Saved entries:

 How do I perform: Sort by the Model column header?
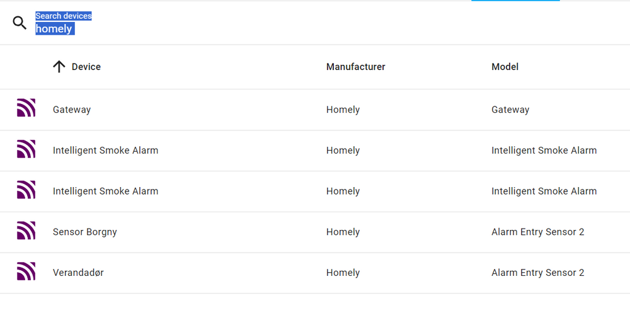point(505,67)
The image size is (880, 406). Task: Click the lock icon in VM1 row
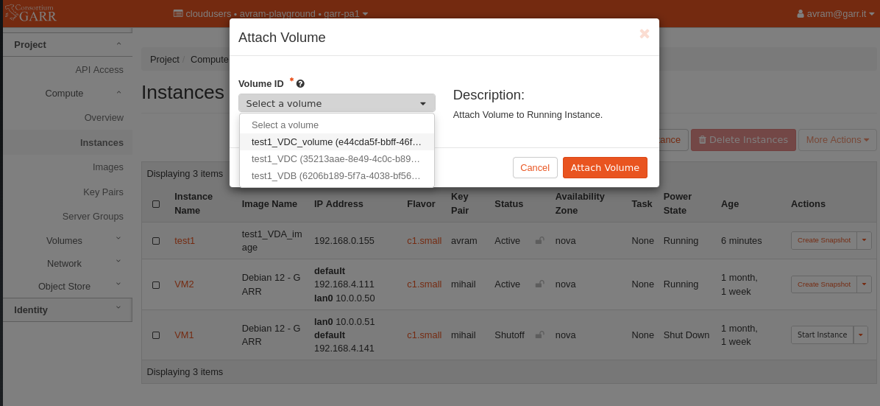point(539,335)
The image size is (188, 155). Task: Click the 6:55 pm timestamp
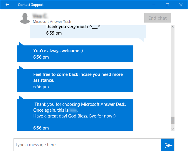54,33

EXERCISE OBJECTIVE -> Write out exactly the lines from the line holding "The image size is (188, 155)." through the last line of the records above, inclusive, and nothing more. Leave out the pictures.

WRITTEN ANSWER ->
The image size is (188, 155). Task: Click the 6:55 pm timestamp
54,33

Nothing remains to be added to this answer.